A pandemia da Covid-19 trouxe de forma brusca o alerta para a necessidade de transformar a educação. Em suma, é essencial tornar significativo o processo de aprendizagem.

Aprendizagem significativa é o processo por meio do qual uma nova informação (um novo conhecimento) se relaciona de

maneira não arbitrária à estrutura cognitiva do estudante. É no curso da aprendizagem significativa que o significado lógico do material de aprendizagem se transforma em significado psicológico para o sujeito autossuficientes (BACICH; MORAN, 2018, p.402).

É transformador unir estudantes e professores no processo de aprendizagem. Pensar em novas e inovadoras formas de ensinar, aprender, compreender e promover o acesso ao conhecimento.

5. CONCLUSÃO

A pandemia da Covid-19 trouxe uma reflexão sobre a mudança no modelo educacional. De repente, alunos e professores foram transportados para o ambiente virtual. Essa mudança abrupta trouxe primeiro o desafio tecnológico com as plataformas e ambientes virtuais. O segundo obstáculo foi o motivacional, ora que muitos alunos diminuiriam o engajamento com os estudos. A atividade desenvolvida com as tirinhas deu a oportunidade para que os alunos recontassem as experiências cotidianas no cenário político a partir do conhecimento adquirido com a disciplina Ciência Política e Teoria Geral do Estado.
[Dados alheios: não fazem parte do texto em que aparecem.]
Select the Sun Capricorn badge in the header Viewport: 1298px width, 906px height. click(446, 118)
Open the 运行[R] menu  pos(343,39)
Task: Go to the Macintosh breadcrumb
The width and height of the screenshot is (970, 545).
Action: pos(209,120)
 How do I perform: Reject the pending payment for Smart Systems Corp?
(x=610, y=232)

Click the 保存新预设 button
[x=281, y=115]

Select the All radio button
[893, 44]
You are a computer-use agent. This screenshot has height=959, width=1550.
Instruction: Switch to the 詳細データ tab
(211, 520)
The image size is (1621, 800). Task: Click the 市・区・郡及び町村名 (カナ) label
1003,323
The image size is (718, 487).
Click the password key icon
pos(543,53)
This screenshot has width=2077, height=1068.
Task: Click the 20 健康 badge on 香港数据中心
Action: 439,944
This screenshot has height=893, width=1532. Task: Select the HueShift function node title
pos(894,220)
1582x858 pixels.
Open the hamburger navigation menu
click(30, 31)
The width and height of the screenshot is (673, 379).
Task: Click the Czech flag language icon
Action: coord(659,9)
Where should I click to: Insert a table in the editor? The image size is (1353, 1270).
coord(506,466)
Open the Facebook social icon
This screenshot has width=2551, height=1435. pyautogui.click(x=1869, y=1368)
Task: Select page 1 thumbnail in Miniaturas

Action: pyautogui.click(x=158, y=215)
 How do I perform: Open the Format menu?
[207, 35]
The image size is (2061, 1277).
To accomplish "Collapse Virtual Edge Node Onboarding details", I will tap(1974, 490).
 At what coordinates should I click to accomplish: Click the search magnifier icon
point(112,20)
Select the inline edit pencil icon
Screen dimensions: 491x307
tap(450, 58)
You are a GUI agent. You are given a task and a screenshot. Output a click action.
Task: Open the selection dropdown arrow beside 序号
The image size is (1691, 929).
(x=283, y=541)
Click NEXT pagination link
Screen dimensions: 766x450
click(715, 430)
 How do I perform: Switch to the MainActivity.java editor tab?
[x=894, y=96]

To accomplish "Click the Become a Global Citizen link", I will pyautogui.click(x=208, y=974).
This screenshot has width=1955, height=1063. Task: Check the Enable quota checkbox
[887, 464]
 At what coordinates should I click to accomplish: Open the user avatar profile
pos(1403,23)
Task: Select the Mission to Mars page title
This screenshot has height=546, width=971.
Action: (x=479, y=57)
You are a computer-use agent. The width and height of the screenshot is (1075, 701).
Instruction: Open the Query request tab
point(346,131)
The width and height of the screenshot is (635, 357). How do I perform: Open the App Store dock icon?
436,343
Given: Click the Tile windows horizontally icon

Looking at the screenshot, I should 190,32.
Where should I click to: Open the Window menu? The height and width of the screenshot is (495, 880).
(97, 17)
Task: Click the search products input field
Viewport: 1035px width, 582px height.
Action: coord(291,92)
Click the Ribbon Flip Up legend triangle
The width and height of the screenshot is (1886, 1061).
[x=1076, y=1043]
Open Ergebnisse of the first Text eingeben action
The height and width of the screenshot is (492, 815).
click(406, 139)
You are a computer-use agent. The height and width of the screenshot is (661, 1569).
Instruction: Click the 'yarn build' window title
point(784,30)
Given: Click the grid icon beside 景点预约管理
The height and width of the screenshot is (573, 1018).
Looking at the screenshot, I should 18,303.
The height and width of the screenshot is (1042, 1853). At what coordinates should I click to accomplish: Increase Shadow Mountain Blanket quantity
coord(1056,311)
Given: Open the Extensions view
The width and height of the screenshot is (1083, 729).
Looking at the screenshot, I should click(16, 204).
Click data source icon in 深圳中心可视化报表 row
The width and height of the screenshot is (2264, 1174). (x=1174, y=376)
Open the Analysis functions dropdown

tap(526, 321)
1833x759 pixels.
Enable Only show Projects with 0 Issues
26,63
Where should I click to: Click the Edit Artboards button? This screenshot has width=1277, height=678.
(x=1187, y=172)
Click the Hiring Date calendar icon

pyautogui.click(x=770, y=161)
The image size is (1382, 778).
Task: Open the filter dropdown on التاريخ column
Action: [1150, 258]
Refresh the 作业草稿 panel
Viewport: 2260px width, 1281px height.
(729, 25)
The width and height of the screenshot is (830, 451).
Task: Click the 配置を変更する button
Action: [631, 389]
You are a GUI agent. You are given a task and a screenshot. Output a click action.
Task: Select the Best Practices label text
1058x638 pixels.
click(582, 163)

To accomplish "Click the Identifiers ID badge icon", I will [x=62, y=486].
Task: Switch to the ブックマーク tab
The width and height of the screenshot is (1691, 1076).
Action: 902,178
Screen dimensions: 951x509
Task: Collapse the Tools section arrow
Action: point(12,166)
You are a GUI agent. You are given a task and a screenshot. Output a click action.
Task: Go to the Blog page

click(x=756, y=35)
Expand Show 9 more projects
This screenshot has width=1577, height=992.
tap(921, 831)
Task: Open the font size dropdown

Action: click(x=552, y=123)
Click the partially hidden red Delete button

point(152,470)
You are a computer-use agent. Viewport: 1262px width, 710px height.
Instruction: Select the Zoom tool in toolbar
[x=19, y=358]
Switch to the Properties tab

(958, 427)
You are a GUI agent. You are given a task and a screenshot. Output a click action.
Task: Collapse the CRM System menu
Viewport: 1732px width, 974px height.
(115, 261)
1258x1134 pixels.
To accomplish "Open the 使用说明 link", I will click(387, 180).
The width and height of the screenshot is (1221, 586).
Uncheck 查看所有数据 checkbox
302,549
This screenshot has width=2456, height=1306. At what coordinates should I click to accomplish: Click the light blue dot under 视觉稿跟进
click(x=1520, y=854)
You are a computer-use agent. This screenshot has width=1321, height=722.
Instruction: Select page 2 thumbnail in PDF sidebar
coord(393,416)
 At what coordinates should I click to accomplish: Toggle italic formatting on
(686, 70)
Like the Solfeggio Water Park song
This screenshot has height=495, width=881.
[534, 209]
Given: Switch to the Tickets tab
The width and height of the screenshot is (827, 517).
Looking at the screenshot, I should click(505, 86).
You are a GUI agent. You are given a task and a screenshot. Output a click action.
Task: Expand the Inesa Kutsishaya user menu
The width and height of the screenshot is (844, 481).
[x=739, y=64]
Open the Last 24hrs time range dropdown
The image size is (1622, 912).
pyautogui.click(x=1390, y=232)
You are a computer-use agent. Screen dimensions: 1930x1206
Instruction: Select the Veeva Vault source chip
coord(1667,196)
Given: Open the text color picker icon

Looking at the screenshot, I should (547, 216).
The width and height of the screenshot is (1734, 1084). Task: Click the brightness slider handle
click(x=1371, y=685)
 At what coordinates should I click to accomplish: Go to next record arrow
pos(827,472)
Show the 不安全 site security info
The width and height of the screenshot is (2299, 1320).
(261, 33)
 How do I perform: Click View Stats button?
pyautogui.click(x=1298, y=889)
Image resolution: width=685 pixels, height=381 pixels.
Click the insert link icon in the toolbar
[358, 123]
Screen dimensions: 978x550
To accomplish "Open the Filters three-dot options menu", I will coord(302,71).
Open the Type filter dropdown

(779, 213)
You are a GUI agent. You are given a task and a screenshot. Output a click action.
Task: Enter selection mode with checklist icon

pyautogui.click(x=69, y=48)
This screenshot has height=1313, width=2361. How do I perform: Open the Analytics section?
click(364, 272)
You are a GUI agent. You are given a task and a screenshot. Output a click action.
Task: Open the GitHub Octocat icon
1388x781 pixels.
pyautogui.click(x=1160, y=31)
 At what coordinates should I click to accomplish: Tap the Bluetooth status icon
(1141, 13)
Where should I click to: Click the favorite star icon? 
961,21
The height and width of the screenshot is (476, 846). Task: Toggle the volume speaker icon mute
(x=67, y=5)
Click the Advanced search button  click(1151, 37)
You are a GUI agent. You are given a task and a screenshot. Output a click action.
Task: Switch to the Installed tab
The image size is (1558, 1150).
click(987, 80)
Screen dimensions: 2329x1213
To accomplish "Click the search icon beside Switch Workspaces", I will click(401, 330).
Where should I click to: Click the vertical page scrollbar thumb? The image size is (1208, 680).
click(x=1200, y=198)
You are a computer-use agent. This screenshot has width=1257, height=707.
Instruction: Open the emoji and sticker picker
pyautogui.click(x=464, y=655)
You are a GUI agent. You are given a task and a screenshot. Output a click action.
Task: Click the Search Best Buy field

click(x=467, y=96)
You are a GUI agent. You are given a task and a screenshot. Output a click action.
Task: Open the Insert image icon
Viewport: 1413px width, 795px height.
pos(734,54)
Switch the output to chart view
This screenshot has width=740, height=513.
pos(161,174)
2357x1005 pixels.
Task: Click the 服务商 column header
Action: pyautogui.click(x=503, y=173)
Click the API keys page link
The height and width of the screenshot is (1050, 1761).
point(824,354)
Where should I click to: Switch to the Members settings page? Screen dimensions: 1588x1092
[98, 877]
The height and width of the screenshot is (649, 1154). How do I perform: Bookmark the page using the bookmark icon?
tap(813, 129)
O modelo educacional eficaz não deve ser predominantemente oral e escrito, ou seja, é preciso quebrar paradigmas. Apesar da faixa etária, os alunos do ensino superior precisam de ajuda para desenvolverem suas capacidades psicossociais. Daí, é relevante pensar no aluno em sua integralidade, motivá-los a gerar relações humanas mais solidárias e estimular a reflexão teórica com base na vivência e experiência. Afinal, “se os alunos conseguem estabelecer relações entre o que aprendem no plano intelectual e as situações reais, experimentais e profissionais ligadas a seus estudos, certamente a aprendizagem será mais significativa e enriquecedora” (FAUSTO, DAROS, 2018, p.7). Essa experiência com o uso das tirinhas demonstrou que o ensino jurídico deve ultrapassar a seara do monólogo e preocupação unicamente no conteúdo didático, sob pena de queixas de falta de motivação e envolvimento por parte de alunos e professores. Diante do exposto, as metodologias ativas, a exemplo do caso estudado neste artigo, representam uma alternativa pedagógica eficaz na construção interativa do conhecimento jurídico.